§ Work task
In the entries below, find the line with "En avant pour" and print exactly every line from there up to and including the line with "[Ve a Lucid en Facebook] (1605, 1426)", with no other lines.

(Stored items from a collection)
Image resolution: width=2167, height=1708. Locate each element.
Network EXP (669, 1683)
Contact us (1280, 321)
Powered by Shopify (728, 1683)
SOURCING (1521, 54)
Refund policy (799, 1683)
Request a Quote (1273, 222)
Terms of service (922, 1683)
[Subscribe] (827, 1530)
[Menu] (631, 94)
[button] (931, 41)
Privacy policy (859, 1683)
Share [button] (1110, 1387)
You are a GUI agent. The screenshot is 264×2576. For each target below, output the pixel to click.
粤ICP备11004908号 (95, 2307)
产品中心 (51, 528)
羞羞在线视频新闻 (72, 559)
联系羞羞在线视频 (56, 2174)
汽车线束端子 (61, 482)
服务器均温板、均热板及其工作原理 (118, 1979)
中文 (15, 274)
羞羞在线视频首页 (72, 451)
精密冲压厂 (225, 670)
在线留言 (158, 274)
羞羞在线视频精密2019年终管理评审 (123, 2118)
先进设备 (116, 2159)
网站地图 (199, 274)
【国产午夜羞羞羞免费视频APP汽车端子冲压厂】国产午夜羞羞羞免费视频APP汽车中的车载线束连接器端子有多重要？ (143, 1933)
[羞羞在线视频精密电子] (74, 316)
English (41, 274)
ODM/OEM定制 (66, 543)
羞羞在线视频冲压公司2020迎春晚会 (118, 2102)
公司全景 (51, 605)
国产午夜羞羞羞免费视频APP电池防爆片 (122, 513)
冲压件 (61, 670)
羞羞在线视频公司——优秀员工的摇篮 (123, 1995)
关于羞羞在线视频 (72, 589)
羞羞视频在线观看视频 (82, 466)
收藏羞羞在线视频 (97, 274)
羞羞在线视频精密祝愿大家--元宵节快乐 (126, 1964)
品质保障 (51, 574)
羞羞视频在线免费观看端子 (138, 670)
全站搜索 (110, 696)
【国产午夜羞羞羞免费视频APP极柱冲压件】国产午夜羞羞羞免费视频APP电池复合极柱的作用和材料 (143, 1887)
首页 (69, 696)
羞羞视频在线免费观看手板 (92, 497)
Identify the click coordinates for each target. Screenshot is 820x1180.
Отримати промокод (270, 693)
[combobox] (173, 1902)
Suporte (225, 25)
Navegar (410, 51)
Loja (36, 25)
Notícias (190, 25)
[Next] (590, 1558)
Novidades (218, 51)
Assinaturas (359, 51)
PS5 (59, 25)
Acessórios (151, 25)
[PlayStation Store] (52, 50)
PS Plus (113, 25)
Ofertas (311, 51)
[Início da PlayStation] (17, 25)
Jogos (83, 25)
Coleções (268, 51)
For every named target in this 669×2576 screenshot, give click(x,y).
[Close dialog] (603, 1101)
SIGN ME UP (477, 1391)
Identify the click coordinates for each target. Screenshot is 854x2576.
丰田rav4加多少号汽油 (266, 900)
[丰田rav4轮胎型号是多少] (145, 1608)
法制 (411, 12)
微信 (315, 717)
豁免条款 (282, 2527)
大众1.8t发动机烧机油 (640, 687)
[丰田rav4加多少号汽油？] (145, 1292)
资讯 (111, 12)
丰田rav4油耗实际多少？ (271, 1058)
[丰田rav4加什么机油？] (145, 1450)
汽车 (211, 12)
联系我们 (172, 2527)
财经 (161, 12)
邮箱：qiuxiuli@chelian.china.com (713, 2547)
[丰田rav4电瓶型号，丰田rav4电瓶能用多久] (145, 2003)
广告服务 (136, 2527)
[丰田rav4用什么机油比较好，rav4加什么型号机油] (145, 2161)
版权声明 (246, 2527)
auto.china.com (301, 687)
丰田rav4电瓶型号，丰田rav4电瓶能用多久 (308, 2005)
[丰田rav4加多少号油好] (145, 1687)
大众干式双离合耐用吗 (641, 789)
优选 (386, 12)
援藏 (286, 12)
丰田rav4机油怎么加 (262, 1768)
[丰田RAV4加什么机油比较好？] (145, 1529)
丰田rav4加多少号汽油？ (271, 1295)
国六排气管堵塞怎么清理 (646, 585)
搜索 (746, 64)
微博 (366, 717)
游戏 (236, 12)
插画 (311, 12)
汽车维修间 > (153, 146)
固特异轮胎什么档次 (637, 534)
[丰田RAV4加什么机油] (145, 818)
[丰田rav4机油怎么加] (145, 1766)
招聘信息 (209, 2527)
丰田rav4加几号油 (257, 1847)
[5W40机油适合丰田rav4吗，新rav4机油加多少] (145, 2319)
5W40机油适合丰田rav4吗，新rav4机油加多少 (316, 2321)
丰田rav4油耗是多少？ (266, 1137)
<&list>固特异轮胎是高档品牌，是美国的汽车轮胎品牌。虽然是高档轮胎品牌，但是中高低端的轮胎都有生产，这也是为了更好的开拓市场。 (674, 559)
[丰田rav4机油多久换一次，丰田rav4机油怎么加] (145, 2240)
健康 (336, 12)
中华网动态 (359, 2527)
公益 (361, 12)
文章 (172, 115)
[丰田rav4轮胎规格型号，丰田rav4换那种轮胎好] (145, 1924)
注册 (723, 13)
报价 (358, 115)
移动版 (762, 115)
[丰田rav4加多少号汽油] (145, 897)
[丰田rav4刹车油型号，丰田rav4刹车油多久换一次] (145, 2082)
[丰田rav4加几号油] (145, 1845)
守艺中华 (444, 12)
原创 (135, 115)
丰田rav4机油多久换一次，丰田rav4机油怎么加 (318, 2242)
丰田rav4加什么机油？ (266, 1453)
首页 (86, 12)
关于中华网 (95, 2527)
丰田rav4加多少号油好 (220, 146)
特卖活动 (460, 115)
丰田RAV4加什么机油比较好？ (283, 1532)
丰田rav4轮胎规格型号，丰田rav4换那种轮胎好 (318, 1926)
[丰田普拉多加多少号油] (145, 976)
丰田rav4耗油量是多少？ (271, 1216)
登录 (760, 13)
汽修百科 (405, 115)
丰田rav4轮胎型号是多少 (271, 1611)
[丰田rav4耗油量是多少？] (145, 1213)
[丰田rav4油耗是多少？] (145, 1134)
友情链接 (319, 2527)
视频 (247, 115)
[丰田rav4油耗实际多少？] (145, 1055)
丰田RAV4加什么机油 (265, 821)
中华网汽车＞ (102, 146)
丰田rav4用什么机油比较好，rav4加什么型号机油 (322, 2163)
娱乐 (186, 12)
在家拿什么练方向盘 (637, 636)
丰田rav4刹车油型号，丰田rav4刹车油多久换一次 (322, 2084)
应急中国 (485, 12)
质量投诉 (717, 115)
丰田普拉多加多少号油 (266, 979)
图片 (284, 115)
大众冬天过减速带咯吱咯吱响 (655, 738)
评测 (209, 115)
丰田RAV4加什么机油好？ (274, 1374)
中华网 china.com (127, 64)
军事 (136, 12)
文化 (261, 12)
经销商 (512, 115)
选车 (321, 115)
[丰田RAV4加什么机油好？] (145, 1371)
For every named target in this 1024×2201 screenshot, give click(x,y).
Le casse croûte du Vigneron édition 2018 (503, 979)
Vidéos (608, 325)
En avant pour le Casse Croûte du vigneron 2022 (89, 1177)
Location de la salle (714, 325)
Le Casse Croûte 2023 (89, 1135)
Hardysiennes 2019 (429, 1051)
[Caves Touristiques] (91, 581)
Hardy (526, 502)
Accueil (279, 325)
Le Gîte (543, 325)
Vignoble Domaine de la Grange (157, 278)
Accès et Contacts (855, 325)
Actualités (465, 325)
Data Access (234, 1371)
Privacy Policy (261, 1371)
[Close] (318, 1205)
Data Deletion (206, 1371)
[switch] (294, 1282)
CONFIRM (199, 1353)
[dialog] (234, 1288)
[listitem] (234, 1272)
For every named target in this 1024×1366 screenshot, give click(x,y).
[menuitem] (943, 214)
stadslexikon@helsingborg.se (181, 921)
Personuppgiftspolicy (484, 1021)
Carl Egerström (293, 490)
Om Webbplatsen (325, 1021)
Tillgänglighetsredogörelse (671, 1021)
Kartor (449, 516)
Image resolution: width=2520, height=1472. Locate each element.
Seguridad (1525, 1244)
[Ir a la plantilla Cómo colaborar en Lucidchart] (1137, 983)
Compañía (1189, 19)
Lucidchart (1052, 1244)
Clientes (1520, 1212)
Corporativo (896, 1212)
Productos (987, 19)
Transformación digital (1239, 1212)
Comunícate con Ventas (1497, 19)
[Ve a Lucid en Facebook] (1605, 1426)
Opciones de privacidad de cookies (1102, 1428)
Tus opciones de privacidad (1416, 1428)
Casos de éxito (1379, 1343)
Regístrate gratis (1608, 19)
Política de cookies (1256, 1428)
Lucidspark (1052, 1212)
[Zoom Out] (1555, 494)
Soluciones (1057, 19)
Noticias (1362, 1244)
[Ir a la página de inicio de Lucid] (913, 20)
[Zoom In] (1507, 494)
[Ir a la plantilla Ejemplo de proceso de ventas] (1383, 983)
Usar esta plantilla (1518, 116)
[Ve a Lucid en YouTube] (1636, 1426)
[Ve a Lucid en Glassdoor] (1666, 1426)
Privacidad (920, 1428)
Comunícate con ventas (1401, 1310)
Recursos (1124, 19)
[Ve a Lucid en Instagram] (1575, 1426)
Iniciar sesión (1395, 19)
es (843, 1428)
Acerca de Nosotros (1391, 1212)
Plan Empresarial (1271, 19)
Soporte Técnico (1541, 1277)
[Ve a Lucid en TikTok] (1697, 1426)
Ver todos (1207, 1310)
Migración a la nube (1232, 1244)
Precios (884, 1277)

§ Task answer
En avant pour le Casse Croûte du vigneron 2022 (89, 1177)
Location de la salle (714, 325)
Le Casse Croûte 2023 (89, 1135)
Hardysiennes 2019 (429, 1051)
[Caves Touristiques] (91, 581)
Hardy (526, 502)
Accueil (279, 325)
Le Gîte (543, 325)
Vignoble Domaine de la Grange (157, 278)
Accès et Contacts (855, 325)
Actualités (465, 325)
Data Access (234, 1371)
Privacy Policy (261, 1371)
[Close] (318, 1205)
Data Deletion (206, 1371)
[switch] (294, 1282)
CONFIRM (199, 1353)
[dialog] (234, 1288)
[listitem] (234, 1272)
For every named target in this 1024×1366 screenshot, give click(x,y).
[menuitem] (943, 214)
stadslexikon@helsingborg.se (181, 921)
Personuppgiftspolicy (484, 1021)
Carl Egerström (293, 490)
Om Webbplatsen (325, 1021)
Tillgänglighetsredogörelse (671, 1021)
Kartor (449, 516)
Image resolution: width=2520, height=1472. Locate each element.
Seguridad (1525, 1244)
[Ir a la plantilla Cómo colaborar en Lucidchart] (1137, 983)
Compañía (1189, 19)
Lucidchart (1052, 1244)
Clientes (1520, 1212)
Corporativo (896, 1212)
Productos (987, 19)
Transformación digital (1239, 1212)
Comunícate con Ventas (1497, 19)
[Ve a Lucid en Facebook] (1605, 1426)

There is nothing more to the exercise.